Modelos de IA, muitas vezes treinados em bancos de dados do comportamento de sujeitos anteriores, também podem ser imprecisos e tendenciosos. Problemas com preconceito de gênero e raça foram bem documentados na tecnologia de reconhecimento facial. E há problemas de privacidade. Produtos de monitoramento remoto que envolvem uma webcam podem ser particularmente problemáticos: pode haver uma pista de que uma trabalhadora está grávida (como um berço ao fundo), de uma determinada orientação sexual ou vivendo com uma família extensa. “Isso dá aos empregadores um nível de informação diferente do que eles teriam de outra forma”, diz Hickok.

Há também um “pedágio” psicológico. Ser monitorado diminui sua percepção de autonomia, explica Nathanael Fast, professor-associado de administração da Universidade do Sul da Califórnia que codirige o Instituto de Psicologia da Tecnologia. E isso pode aumentar o estresse e a ansiedade. Pesquisas com trabalhadores do setor de call center – setor pioneiro do monitoramento eletrônico – evidenciam a relação direta entre monitoramento extensivo e estresse.

O programador de computador e defensor do trabalho remoto David Heinemeier Hansson vem realizando uma campanha contra os fornecedores desse tipo de tecnologia. No início da pandemia, ele anunciou que a empresa que ele cofundou, a Basecamp, que fornece software de gerenciamento de projetos para trabalho remoto, proibiria os fornecedores da tecnologia espiã de se integrarem a ela.

As empresas tentaram recuar, diz Hansson – “pouquíssimas delas se veem como fornecedoras de tecnologia de vigilância” – mas a Basecamp não poderia ser cúmplice no apoio à tecnologia que resultou em trabalhadores submetidos a tal “tratamento desumano”, diz ele. Hansson não é tão ingênuo para pensar que sua postura vai mudar as coisas. Mesmo que outras empresas seguissem o exemplo da Basecamp, não seria suficiente para saciar o mercado.

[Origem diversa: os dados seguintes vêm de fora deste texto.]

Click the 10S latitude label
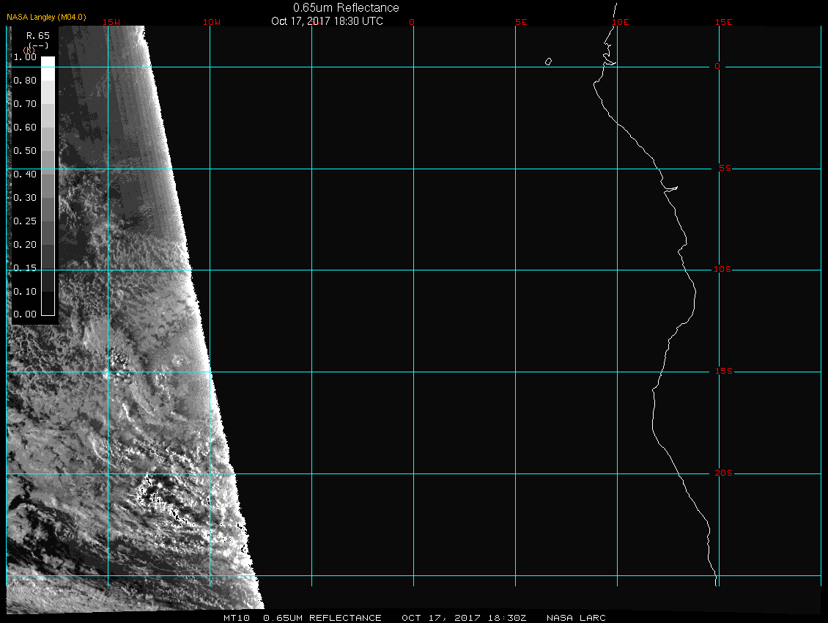 pos(722,270)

O que é realmente necessário, argumentam Hansson e outros críticos, são melhores leis que regulem como os empregadores podem usar algoritmos – e para proteger a saúde mental dos trabalhadores. Nos EUA, exceto em alguns estados que introduziram legislação, os empregadores nem são obrigados a divulgar especificamente o monitoramento aos trabalhadores. (A situação é melhor no Reino Unido e na Europa, onde existem direitos gerais sobre proteção de dados e privacidade, mas o sistema sofre com a falta de fiscalização).

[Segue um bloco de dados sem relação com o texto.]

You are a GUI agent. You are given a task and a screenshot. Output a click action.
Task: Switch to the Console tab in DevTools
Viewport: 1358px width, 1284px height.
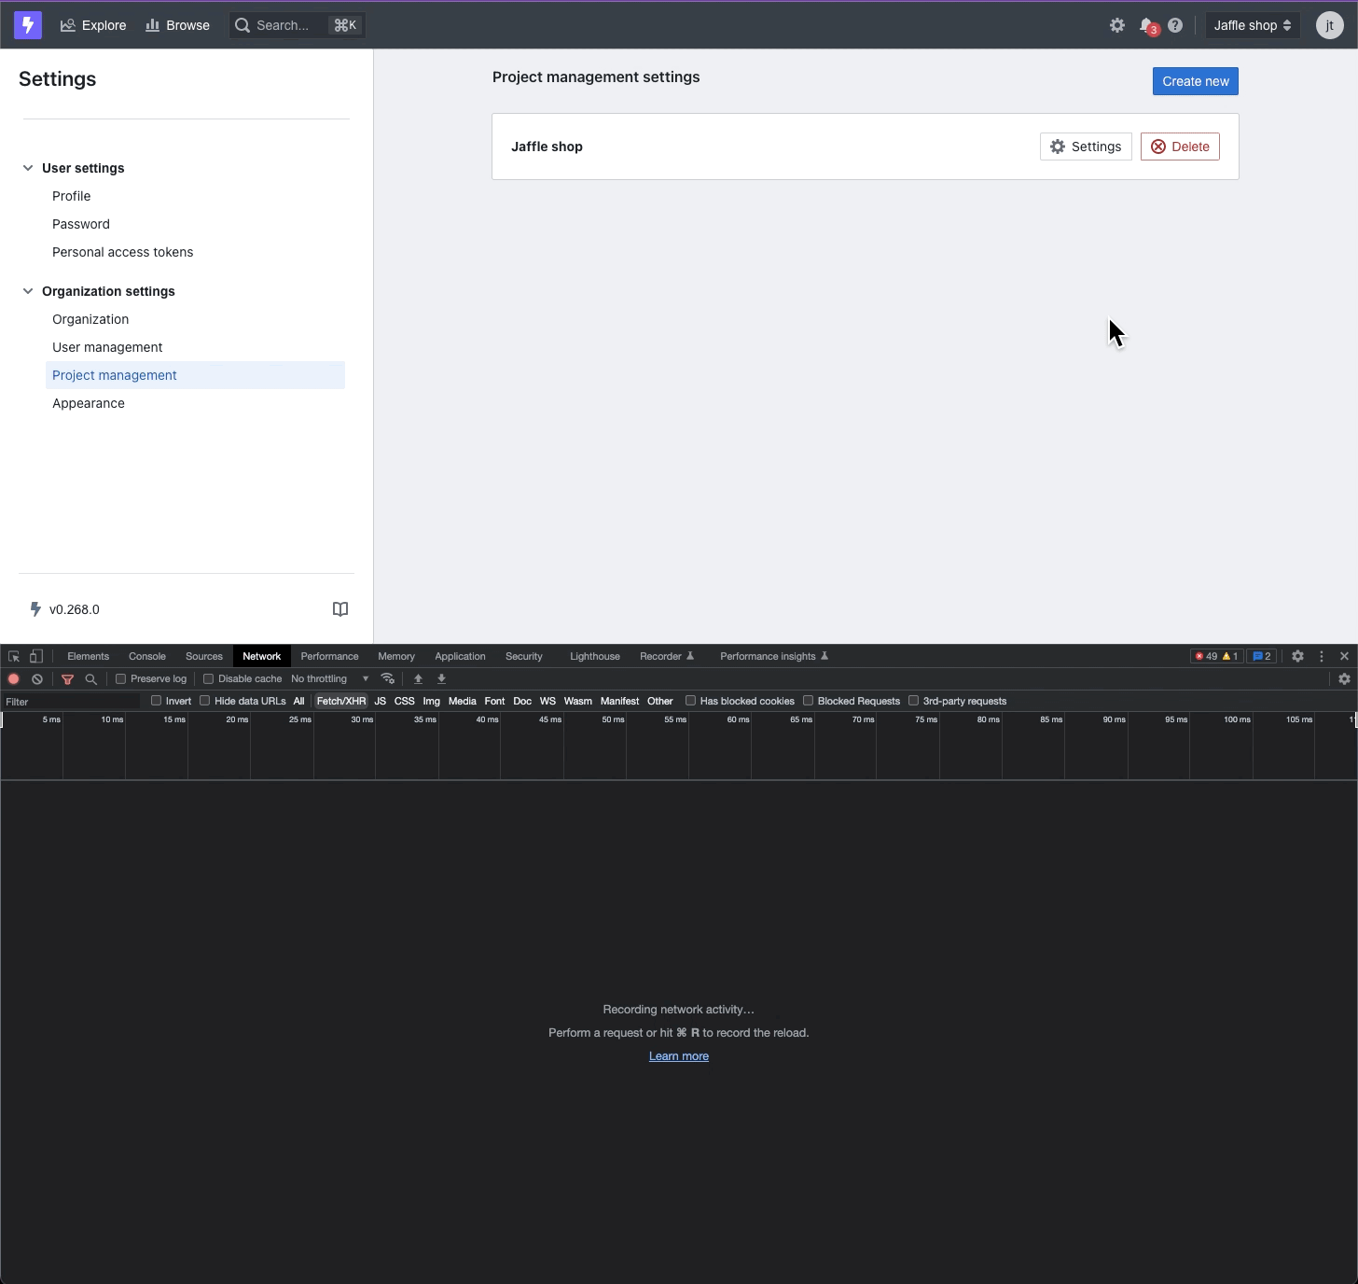(x=146, y=656)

Hansson também pede aos gerentes que reflitam sobre seu desejo de monitorar os trabalhadores. O rastreamento pode pegar “um preguiçoso em cem”, diz ele. “Mas e os outros noventa e nove cujo ambiente você tornou completamente insuportável?”

Quanto a James, ele está procurando outro emprego em que hábitos de monitoramento “tóxicos” não sejam uma característica da vida profissional.